▶ **Задание a**
Выведи записи, начиная со строки, где есть «The height and width of the screenshot is (839, 1187).», и заканчивая строкой, где есть «point(384,277)», в виде CSV с двумя столбцами «текст» и «ответ». Каждой записи отведи одну строку, каждое значение помести в отдельное поле в кавычках, а переносы строк замени пробелами.

▶ **Фрагмент текста**
-*-

Читаем Армагеддон (из записной книжки) полностью

Флорентийский мученик был совершенно уверен в надземной правоте своей смерти: «Пусть мир теснит меня сколько хочет, пусть враги мои восстают на меня, я ничего не боюсь, как тот, который возложил всю свою надежду на Бога... Не буду надеяться на людей, а лишь на Господа, и хвалу воздам Ему перед лицом всего народа, ибо честна перед Господом смерть преподобных Его. Если даже полки всего мира устремятся на меня, не убоится сердце мое, ибо Ты прибежище мое и Ты приведешь меня к моей цели». Это последние слова, написанные Савоноролой: затем у него была отобрана бумага. Ученик фанатика, фра Доменико, узнав, что будет сначала повешен, а только потом сожжен, умолял сжечь его живым, «чтобы он мог перенести еще более тяжкие муки ради креста Христова». «Погребите меня, — писал он монахам Сан-Доменико в Фиезоле, — в самом скромном месте, не в церкви, а у врат ее в уголке. Молитесь за меня, совершая литургию et coetera solita{79}; я же там, где надеюсь быть, стану молиться за вас. Соберите в моей келье все произведения фра Джироламо».

Эта психология более или менее чужда людям нового времени. По-видимому, 18 век сделал ее невозможной. Много легенд, связанных со смертью героев, знает Великая Французская революция или плутарховская эпопея Народной Воли, но характер этих легенд все же совершенно другой. Не такие мотивы звучали в Conciergerie{80} на прощальном ужине жирондистов, не так писали и говорили перед казнью Дантон и Демулен, Желябов и Валериан Осинский. Какая-то струна в аккорде веры, очевидно, порвалась за четыре столетия.

-*-

▶ **Исходные записи**

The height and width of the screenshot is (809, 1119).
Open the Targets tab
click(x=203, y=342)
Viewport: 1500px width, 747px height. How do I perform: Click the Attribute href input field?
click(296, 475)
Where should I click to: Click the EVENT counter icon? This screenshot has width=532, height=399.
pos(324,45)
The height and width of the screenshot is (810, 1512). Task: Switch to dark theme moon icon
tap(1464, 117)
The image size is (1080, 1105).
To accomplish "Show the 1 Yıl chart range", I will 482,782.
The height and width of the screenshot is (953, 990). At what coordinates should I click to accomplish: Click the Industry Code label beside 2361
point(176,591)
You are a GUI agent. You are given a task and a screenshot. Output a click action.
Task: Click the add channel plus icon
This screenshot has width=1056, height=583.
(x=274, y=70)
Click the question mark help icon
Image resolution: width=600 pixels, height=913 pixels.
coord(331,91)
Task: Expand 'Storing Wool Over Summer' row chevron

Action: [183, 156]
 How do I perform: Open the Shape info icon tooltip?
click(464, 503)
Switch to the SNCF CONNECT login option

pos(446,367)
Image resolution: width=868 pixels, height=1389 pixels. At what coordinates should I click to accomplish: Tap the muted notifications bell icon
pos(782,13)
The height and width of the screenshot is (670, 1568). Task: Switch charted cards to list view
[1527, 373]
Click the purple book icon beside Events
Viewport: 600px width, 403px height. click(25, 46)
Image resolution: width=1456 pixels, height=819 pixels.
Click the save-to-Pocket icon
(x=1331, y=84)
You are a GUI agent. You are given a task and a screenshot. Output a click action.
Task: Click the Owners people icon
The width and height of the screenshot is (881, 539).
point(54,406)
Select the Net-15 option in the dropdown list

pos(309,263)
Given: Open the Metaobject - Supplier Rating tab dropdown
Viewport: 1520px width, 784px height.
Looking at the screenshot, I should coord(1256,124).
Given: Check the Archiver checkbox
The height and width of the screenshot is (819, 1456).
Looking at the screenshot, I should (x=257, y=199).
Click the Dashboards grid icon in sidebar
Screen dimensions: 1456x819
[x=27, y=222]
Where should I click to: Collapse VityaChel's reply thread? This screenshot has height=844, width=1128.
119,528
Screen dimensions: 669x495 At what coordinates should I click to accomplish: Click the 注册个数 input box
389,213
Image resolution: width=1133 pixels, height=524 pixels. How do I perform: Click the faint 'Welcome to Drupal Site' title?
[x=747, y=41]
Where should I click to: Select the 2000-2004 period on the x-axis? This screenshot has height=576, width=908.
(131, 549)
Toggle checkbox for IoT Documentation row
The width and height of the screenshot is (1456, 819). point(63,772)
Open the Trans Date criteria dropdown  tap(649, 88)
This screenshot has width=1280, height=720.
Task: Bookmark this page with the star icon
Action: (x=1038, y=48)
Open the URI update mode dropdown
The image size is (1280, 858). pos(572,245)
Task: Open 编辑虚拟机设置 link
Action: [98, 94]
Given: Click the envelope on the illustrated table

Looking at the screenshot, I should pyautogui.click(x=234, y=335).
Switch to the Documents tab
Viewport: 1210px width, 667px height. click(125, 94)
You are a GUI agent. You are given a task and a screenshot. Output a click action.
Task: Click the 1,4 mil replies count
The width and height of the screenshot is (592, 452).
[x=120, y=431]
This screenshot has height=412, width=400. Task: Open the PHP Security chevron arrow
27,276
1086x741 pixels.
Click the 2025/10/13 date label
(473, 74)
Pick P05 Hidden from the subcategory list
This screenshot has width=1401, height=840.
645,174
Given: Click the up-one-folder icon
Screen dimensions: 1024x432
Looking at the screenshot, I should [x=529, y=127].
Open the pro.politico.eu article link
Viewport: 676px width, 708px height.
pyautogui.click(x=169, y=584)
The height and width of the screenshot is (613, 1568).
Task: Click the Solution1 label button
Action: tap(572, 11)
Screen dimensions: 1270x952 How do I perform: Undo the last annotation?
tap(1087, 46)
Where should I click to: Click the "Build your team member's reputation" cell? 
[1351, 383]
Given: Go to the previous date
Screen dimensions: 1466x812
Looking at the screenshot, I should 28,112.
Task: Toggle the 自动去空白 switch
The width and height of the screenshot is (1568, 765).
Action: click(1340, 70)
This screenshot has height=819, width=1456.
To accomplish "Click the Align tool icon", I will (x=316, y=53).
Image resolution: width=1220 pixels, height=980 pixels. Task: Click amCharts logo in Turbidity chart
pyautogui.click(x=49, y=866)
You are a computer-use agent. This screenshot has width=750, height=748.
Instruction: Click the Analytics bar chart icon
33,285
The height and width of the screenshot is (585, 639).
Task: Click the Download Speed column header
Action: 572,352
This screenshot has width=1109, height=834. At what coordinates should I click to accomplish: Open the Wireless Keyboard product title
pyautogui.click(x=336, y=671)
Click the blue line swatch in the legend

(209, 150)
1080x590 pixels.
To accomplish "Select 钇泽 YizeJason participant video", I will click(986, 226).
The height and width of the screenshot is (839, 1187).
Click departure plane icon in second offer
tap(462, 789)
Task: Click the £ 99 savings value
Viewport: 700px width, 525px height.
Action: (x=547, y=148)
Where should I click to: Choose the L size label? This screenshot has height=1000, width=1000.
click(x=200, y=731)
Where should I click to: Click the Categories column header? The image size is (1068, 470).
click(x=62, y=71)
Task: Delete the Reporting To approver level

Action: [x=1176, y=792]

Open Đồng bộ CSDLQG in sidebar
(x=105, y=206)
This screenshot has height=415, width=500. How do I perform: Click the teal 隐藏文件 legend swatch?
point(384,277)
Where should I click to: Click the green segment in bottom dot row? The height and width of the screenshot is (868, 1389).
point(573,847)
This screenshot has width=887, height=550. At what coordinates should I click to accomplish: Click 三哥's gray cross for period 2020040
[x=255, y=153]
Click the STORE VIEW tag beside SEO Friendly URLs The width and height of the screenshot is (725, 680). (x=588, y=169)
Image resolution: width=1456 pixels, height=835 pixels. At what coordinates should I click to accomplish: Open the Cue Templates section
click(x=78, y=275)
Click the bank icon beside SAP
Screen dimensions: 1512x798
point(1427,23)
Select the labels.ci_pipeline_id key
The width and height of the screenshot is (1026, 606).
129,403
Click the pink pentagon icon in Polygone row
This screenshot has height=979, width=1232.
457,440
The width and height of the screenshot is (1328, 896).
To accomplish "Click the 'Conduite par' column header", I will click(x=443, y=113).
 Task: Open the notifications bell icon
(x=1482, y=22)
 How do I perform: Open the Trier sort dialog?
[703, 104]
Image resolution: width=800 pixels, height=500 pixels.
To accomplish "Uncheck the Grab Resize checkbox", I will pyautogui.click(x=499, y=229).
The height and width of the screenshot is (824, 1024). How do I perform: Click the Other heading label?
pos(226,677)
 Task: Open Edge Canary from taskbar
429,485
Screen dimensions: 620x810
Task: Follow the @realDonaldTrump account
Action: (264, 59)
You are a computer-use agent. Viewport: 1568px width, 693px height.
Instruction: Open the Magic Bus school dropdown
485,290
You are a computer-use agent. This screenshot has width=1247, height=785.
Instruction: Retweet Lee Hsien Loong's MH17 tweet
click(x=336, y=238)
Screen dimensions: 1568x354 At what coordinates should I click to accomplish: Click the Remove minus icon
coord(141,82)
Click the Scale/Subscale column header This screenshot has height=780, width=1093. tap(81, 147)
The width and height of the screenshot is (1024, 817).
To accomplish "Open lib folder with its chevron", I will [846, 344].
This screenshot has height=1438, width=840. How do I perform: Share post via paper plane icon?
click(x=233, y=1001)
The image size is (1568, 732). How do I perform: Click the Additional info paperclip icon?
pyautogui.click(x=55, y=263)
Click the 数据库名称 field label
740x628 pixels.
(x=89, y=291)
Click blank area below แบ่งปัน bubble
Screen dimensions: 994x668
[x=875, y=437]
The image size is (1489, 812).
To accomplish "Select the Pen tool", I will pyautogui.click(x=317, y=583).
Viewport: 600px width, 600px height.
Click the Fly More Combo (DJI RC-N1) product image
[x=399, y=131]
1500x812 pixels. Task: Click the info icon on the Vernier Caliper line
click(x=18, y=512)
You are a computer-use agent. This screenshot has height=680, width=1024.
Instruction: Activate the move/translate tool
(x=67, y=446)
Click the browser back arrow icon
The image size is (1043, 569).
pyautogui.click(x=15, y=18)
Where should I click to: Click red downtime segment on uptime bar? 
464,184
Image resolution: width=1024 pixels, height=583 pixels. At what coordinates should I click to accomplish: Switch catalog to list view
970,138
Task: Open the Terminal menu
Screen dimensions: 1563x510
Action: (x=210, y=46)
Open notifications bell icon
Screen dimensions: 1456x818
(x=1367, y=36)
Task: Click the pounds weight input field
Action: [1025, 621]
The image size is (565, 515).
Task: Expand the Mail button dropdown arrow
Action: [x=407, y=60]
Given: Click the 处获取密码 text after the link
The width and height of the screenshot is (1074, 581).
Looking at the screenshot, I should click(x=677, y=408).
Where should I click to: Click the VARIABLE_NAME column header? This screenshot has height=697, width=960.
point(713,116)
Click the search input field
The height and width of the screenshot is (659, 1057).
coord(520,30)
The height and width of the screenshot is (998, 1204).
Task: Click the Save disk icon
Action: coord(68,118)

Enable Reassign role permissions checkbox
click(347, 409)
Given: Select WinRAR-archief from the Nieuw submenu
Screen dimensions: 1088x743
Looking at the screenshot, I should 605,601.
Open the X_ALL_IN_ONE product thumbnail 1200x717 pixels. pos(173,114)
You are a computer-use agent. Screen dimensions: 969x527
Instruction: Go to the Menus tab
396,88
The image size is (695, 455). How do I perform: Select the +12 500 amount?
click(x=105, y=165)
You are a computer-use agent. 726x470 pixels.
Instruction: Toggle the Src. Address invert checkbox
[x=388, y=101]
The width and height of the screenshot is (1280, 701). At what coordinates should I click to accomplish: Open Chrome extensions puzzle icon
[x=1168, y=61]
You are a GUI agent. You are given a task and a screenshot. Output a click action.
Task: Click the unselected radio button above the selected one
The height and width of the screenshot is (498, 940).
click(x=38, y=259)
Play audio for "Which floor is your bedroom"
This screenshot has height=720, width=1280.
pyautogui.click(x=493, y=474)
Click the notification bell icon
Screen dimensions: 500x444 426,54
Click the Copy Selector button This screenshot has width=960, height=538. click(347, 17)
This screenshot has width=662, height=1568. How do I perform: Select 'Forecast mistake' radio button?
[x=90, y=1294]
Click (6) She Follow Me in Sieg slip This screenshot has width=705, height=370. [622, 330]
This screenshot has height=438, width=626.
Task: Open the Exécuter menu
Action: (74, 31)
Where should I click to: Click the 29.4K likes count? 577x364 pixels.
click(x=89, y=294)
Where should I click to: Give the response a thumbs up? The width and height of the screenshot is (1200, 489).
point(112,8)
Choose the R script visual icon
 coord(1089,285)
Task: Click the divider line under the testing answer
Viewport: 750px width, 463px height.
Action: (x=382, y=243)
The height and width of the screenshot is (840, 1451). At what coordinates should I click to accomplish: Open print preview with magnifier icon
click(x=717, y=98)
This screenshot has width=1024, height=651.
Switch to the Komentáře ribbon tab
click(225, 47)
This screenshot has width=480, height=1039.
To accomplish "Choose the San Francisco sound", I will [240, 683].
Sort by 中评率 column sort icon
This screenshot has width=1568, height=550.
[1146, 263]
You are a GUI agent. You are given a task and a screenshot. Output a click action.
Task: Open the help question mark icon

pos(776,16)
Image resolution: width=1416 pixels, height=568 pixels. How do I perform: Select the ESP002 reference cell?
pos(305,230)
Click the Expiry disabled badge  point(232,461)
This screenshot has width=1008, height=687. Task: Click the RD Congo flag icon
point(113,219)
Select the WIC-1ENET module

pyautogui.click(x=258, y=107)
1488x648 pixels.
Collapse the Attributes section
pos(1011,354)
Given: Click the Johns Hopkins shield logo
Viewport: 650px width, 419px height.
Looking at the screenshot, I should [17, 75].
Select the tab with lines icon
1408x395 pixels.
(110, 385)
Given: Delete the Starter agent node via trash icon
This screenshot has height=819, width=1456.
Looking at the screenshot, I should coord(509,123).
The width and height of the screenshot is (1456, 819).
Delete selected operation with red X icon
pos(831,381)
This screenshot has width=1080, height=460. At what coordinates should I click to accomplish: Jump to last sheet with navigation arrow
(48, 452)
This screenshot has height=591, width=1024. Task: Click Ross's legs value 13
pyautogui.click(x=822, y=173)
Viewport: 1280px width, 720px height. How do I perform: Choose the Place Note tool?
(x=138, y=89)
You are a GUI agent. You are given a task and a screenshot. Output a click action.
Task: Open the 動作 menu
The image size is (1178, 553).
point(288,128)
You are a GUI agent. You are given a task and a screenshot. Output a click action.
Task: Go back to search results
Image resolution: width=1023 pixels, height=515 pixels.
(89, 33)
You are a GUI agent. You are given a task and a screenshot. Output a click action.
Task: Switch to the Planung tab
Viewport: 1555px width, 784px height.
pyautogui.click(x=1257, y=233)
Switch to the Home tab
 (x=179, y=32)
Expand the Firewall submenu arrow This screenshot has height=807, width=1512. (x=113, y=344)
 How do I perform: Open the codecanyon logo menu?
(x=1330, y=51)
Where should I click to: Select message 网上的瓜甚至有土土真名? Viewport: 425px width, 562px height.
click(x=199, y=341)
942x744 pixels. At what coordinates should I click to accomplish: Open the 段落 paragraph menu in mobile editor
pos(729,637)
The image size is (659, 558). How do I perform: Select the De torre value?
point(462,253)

-*-

▶ **Задание b**
Повтори без изменений весь текст о Савонароле.

▶ **Итоговый ответ a**
текст,ответ
"The height and width of the screenshot is (839, 1187). Click departure plane icon in second offer","tap(462, 789)"
"Task: Click the £ 99 savings value Viewport: 700px width, 525px height.","Action: (x=547, y=148)"
"Where should I click to: Choose the L size label? This screenshot has height=1000, width=1000.","click(x=200, y=731)"
"Where should I click to: Click the Categories column header? The image size is (1068, 470).","click(x=62, y=71)"
"Task: Delete the Reporting To approver level","Action: [x=1176, y=792]"
"Open Đồng bộ CSDLQG in sidebar","(x=105, y=206)"
"This screenshot has height=415, width=500. How do I perform: Click the teal 隐藏文件 legend swatch?","point(384,277)"

▶ **Итоговый ответ b**
Читаем Армагеддон (из записной книжки) полностью

Флорентийский мученик был совершенно уверен в надземной правоте своей смерти: «Пусть мир теснит меня сколько хочет, пусть враги мои восстают на меня, я ничего не боюсь, как тот, который возложил всю свою надежду на Бога... Не буду надеяться на людей, а лишь на Господа, и хвалу воздам Ему перед лицом всего народа, ибо честна перед Господом смерть преподобных Его. Если даже полки всего мира устремятся на меня, не убоится сердце мое, ибо Ты прибежище мое и Ты приведешь меня к моей цели». Это последние слова, написанные Савоноролой: затем у него была отобрана бумага. Ученик фанатика, фра Доменико, узнав, что будет сначала повешен, а только потом сожжен, умолял сжечь его живым, «чтобы он мог перенести еще более тяжкие муки ради креста Христова». «Погребите меня, — писал он монахам Сан-Доменико в Фиезоле, — в самом скромном месте, не в церкви, а у врат ее в уголке. Молитесь за меня, совершая литургию et coetera solita{79}; я же там, где надеюсь быть, стану молиться за вас. Соберите в моей келье все произведения фра Джироламо».

Эта психология более или менее чужда людям нового времени. По-видимому, 18 век сделал ее невозможной. Много легенд, связанных со смертью героев, знает Великая Французская революция или плутарховская эпопея Народной Воли, но характер этих легенд все же совершенно другой. Не такие мотивы звучали в Conciergerie{80} на прощальном ужине жирондистов, не так писали и говорили перед казнью Дантон и Демулен, Желябов и Валериан Осинский. Какая-то струна в аккорде веры, очевидно, порвалась за четыре столетия.